Seitenauszug
..........

Quelle: Ärztliche Praxis vom 21.06.2004 (von Diana Niederhöfer)

Im Zweifel für den Patienten-Schutz und das Ansehen der Ärzteschaft Verdacht auf Sterbehilfe: Approbation weg!

Nicht jede staatsanwaltliche Ermittlung führt zum Ruhen der Approbation. Wird einem Arzt jedoch gravierendes Fehlverhalten bei der Berufsausübung vorgeworfen und ist eine Verurteilung wahrscheinlich, kann die Ärztekammer die Approbation vorübergehend entziehen.

21.06.2004 Das zeigt der Fall einer niedergelassenen Internistin aus Hannover, die auch als Belegärztin in einem Krankenhaus tätig war. Gegen sie wird wegen illegaler Sterbehilfe ermittelt. Die Medizinerin soll mindestens fünf Patienten mit derart hohen Morphium- und Valium-Dosierungen behandelt haben, dass diese an Opiat-Intoxikationen, nicht an ihren Erkrankungen verstarben.

Die Schwelle zur indirekten und damit nicht strafbaren Sterbehilfe (siehe ÄP-HINTERGRUND) hatte sie ausweislich mehrerer fachärztlicher Gutachten dabei überschritten. Zwar waren die Patienten teils schwer krank. Bei keinem stand der Tod jedoch unmittelbar bevor, wie die Ärztin wohl irrtümlich angenommen hatte.

Aus Mitleid verschwieg die Ärztin den Patienten ihre Diagnosen

Die Internistin gab selbst zu, aus Mitleid keinen der Kranken über seinen vermeintlichen Zustand aufgeklärt zu haben. Patientenverfügungen lagen nicht vor der Wille, ohne weitere Therapieversuche schnellstmöglich sterben zu wollen, war laut Urteil auch in den Krankenunterlagen nicht dokumentiert.

So wurde beispielsweise ein 52-jähriger Patient in die 30-Betten-Abteilung der Ärztin eingeliefert, der an einem Speiseröhren-Karzinom mit Metastasierungen litt. Obwohl er nur ab und zu Stiche hinter dem Brustbein verspürte, gab die Internistin ihm Valium und Morphium in hohen Dosen, um dem Patienten “ein menschenwürdiges Sterben zu ermöglichen”. Dafür gab es den Gutachtern zufolge keinen Grund: Das Karzinom habe zwar als unheilbar gelten müssen, aber der Patient hätte noch Monate schmerzfrei leben können.

Doch der Ärztin unterliefen auch schwere Diagnose- und Therapiefehler, die bei einer Patientin überhaupt erst zum Tode führten. Statt das lebensbedrohliche Prä-Lungenödem zu erkennen und zu behandeln, gab die Internistin der Kranken Morphium bis zu deren Atemstillstand. Die Sachverständigen stellten fest, dass die Frau hätte gerettet werden können. Erst das Fehlverhalten der Medizinerin tötete die Patientin. Die Internistin argumentierte erfolglos, ihre Medikation sei “gute ärztliche Sterbebegleitung” gewesen, da die Frau durch ihr Verhalten gezeigt habe, keine Therapie zu wollen.

..........

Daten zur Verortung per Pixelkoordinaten
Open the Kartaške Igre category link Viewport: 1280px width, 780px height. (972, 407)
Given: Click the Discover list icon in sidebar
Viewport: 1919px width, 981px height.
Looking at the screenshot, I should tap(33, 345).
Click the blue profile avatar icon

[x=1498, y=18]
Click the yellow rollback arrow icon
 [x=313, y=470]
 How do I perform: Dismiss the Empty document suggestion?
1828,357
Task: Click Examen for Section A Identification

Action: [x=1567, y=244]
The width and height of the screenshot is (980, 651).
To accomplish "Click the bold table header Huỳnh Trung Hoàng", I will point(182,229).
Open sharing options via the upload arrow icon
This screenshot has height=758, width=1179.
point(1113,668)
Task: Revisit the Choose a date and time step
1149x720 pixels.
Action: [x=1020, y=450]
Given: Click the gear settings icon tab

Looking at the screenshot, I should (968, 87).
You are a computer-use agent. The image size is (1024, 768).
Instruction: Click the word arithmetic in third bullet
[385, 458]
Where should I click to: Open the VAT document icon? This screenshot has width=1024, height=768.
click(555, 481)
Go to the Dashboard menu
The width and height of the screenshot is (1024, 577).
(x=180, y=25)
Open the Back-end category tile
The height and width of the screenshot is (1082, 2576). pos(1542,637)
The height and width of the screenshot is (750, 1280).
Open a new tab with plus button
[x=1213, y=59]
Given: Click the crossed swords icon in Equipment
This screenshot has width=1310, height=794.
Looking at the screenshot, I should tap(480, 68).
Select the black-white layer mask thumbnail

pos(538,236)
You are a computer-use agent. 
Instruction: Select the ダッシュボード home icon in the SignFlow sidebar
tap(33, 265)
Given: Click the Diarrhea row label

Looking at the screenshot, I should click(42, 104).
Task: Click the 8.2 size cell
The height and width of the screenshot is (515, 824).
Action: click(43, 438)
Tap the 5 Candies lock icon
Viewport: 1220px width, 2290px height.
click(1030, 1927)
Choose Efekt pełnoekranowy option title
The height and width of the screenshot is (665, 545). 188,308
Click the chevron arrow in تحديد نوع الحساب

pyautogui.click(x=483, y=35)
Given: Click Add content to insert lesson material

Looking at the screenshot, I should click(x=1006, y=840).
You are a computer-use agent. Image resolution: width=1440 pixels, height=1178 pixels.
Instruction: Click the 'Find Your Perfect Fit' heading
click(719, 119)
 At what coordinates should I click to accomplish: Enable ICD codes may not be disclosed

..........

Aufgabenstellung
Gib aus dem Seitenauszug über den Sterbehilfe-Verdacht alles von „Die Schwelle zur“ bis hinunter zu „Krankenunterlagen nicht dokumentiert.“ wortgetreu zurück.

Lösung
Die Schwelle zur indirekten und damit nicht strafbaren Sterbehilfe (siehe ÄP-HINTERGRUND) hatte sie ausweislich mehrerer fachärztlicher Gutachten dabei überschritten. Zwar waren die Patienten teils schwer krank. Bei keinem stand der Tod jedoch unmittelbar bevor, wie die Ärztin wohl irrtümlich angenommen hatte.

Aus Mitleid verschwieg die Ärztin den Patienten ihre Diagnosen

Die Internistin gab selbst zu, aus Mitleid keinen der Kranken über seinen vermeintlichen Zustand aufgeklärt zu haben. Patientenverfügungen lagen nicht vor der Wille, ohne weitere Therapieversuche schnellstmöglich sterben zu wollen, war laut Urteil auch in den Krankenunterlagen nicht dokumentiert.